A Fábrica de Sabão, outrora grande industria de importação e exportação, está igualmente decadente.
Igreja Católica, única em toda a Ilha |
Outro forte se nos apresenta. O forte de São José, construído em 1760, prisão daqueles cujas ideias eram diferentes das do regime. Este pelo menos está a ser alvo de recuperação.
Forte de São José |
A marginal é ampla e recortada. O mar é calmo como todas as águas que vivem em baias. A baía do Ibo não foge à regra fazendo daquelas águas apetecíveis, embora a praia não seja convidativa. Nela abundam os barcos dos pescadores e as cabras, que se passeiam pelas águas refrescando os seus cascos.
Já ao entardecer recolhemos aos nossos aposentos para um descanso merecido. O por do sol foi uma vez mais fantástico e reconfortante.
Por do sol em Ibo |
O jantar teve lugar no terraço com vista de mar e a ementa foi inovadora: entrada de creme de abóbora com molho tártaro, sopa fria de pepino, cubo de gelatina de limão e gengibre, lagostim com arroz de algas e tarte de maçã quente com molho de natas. "Haute Cuisine" com os cumprimentos do Chef.
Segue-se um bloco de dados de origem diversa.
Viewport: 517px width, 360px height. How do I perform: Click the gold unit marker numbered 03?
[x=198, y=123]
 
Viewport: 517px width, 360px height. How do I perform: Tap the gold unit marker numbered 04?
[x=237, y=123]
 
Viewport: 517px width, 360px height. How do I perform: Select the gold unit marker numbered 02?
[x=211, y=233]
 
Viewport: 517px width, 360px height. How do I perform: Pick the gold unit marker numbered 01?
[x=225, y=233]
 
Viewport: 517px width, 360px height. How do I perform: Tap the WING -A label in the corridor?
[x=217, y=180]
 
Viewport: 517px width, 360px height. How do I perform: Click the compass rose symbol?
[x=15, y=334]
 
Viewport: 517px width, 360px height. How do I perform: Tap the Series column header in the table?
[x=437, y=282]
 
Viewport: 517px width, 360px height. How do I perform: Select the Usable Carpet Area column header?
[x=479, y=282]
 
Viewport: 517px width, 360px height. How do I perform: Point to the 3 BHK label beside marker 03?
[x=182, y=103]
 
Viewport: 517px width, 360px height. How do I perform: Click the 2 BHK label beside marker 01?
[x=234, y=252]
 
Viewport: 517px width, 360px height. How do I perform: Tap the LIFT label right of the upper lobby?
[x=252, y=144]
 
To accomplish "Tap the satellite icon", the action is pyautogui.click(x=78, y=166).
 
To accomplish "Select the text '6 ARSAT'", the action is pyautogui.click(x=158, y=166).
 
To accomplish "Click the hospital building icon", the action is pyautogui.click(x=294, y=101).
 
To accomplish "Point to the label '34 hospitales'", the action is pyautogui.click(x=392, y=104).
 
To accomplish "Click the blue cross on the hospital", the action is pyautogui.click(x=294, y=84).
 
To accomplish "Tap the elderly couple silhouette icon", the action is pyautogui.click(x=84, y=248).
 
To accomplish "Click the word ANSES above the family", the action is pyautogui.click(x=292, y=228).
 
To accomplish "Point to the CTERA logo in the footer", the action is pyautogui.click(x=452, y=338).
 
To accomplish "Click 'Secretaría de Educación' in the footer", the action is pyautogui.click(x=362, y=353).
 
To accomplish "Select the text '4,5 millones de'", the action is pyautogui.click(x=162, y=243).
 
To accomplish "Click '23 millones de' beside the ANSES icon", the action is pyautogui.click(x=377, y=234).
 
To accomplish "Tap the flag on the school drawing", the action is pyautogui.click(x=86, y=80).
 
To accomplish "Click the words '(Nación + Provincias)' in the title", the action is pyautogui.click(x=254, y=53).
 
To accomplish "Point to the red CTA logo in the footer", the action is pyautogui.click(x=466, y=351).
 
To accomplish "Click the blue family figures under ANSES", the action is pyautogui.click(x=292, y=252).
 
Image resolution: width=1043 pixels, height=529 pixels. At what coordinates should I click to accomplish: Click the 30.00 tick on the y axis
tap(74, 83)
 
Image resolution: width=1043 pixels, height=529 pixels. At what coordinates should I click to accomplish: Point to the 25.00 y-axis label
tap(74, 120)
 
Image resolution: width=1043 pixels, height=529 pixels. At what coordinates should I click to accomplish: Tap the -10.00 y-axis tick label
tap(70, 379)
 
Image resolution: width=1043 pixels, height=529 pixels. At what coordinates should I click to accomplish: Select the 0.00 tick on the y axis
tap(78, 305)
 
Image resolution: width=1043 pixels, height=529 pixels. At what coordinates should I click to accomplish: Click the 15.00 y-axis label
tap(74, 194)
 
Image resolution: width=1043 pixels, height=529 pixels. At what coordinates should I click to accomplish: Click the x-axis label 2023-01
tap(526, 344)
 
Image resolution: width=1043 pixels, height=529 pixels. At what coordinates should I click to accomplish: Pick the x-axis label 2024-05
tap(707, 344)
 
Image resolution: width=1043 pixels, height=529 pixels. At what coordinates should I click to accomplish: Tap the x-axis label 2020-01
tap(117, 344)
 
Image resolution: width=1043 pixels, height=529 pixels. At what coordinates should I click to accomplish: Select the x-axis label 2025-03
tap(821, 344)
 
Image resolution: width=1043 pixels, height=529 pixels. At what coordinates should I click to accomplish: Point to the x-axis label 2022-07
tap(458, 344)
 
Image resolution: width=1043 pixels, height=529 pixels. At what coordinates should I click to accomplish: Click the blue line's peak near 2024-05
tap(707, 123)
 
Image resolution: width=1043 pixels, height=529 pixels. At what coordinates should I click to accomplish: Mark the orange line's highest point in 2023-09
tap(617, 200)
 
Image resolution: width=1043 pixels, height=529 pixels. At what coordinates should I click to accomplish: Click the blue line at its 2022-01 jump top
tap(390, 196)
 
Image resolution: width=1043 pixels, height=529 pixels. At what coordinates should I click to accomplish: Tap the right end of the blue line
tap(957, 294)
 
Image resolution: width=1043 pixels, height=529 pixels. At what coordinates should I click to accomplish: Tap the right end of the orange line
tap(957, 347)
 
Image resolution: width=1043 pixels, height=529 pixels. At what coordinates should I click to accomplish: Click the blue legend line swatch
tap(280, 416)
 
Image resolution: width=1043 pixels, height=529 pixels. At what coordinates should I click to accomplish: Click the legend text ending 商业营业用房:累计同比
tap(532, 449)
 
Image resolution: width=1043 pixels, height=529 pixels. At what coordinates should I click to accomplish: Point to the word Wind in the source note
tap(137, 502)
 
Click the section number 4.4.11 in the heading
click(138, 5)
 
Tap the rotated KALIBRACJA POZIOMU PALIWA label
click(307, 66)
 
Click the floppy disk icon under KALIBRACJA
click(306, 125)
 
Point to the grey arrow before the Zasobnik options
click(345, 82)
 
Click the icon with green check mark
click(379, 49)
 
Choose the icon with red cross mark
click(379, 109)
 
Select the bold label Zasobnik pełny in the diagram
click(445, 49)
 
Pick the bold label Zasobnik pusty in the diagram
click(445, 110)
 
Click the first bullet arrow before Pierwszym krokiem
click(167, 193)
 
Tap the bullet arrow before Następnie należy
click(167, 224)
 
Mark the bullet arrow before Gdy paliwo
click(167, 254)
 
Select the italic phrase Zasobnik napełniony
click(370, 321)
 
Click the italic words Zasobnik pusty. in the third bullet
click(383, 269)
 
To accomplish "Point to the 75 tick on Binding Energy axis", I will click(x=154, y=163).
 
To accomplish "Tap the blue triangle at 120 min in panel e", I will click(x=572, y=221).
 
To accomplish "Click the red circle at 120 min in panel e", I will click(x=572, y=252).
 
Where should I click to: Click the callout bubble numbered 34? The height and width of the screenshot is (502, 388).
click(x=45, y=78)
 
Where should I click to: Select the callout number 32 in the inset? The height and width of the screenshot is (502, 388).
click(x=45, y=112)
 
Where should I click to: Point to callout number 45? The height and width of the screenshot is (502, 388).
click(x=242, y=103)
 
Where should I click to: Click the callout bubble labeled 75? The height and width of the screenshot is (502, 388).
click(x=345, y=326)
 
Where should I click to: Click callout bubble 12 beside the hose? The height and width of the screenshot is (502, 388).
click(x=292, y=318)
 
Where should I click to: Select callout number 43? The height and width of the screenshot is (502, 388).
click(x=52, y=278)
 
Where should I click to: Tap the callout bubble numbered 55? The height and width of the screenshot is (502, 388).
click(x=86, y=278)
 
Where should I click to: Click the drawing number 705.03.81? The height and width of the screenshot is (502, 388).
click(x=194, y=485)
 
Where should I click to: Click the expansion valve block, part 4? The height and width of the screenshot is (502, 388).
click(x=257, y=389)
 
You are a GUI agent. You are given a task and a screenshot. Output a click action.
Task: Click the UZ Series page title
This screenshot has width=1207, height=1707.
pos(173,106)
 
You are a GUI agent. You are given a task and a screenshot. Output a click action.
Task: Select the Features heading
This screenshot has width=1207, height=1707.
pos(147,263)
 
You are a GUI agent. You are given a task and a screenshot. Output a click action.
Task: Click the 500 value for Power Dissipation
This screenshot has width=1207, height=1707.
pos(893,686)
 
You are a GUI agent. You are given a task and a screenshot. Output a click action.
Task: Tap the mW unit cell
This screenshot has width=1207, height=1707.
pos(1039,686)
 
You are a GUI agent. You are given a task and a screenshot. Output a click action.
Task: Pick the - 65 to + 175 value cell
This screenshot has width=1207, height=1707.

O céu, carregado de estrelas cintilantes, numa pintura nunca outrora vista, foi o culminar de um dia de história e com história.
CSD
Mais uma viagem inesquecível para sempre recordarem.
ResponderEliminarAbraços
Para informação não era a casa do governador e sim do administrador do concelho.O meu pai foi administrador do concelho no Ibo e essa era a nossa casa.O Ibo além da administração na altura que o meu pai foi administrador também já tinha câmara municipal.